Presiden Suriah Ahmed al-Sharaa bertemu Presiden AS Donald Trump di Gedung Putih
Presiden Suriah Ahmed al-Sharaa bertemu Presiden AS Donald Trump di Gedung Putih

Pertemuan  Presiden AS Donald Trump dengan Presiden Suriah Ahmed al-Sharaa di Gedung Putih pada hari Senin, 10 November 2025 lalu, menjadi sebuah pertemuan yang dulunya tampak tak terbayangkan. 

Al-Sharaa, 43, mantan komandan Hayat Tahrir al-Sham, kelompok pemberontak yang pernah dicap teroris oleh Washington dan diberi hadiah $10 juta oleh AS, berdiri di samping Trump dalam kunjungan resmi pertama seorang pemimpin Suriah ke Gedung Putih sejak Suriah merdeka dari Prancis pada tahun 1946.

Kunjungan ini dilakukan di saat AS memperpanjang masa penangguhan sanksi terhadap Suriah selama 180 hari.

Sebuah video dari pertemuan tersebut, yang kini beredar luas di internet, merekam percakapan ringan antara kedua pemimpin. Trump terlihat memberikan sebotol parfum kepada Al-Sharaa, menyemprotkannya ke tubuhnya, dan berkata, "Ini wewangian terbaik... Dan yang satunya untuk istrimu."

Dengan nada bercanda, Trump kemudian bertanya, "Berapa istrimu?"

Ketika Al-Sharaa menjawab, "satu," tawa pun menyusul. Trump membalas, "Kita tidak pernah tahu!"

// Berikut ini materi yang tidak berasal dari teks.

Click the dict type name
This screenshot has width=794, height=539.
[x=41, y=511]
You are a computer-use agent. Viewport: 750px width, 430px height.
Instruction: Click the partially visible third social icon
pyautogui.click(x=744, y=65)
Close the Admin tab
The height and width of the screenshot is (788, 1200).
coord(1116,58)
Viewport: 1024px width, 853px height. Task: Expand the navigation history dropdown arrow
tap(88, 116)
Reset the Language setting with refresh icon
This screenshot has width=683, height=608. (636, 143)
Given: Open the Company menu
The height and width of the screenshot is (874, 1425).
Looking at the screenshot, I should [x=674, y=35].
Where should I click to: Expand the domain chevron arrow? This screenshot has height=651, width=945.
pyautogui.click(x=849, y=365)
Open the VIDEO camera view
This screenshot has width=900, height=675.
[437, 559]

Selama kunjungan tersebut, Al-Sharaa mengatakan ia telah memberikan Trump hadiah simbolis, replika artefak kuno Suriah, termasuk apa yang ia gambarkan sebagai "alfabet pertama dalam sejarah, perangko pertama dalam sejarah, notasi musik pertama, dan tarif bea cukai pertama."

Trump mengakui sejarah Al-Sharaa yang bergejolak dengan berkomentar, "Kita semua pernah memiliki masa lalu yang kelam, tetapi dia juga memiliki masa lalu yang kelam. Dan saya pikir, sejujurnya, jika Anda tidak memiliki masa lalu yang kelam, Anda tidak akan punya kesempatan."

Al-Sharaa, 43, merebut kekuasaan tahun lalu setelah pasukan Islamisnya dengan cepat menggulingkan mantan presiden Bashar al-Assad dalam serangan kilat yang berpuncak pada 8 Desember.

Ia datang ke pertemuan ini dengan prioritasnya sendiri. Ia menginginkan pencabutan permanen sanksi yang menghukum Suriah atas tuduhan pelanggaran hak asasi manusia yang meluas oleh pemerintah dan pasukan keamanan Assad. Meskipun sanksi Undang-Undang Caesar saat ini telah dihapuskan oleh Trump, pencabutan permanen akan mengharuskan Kongres untuk bertindak.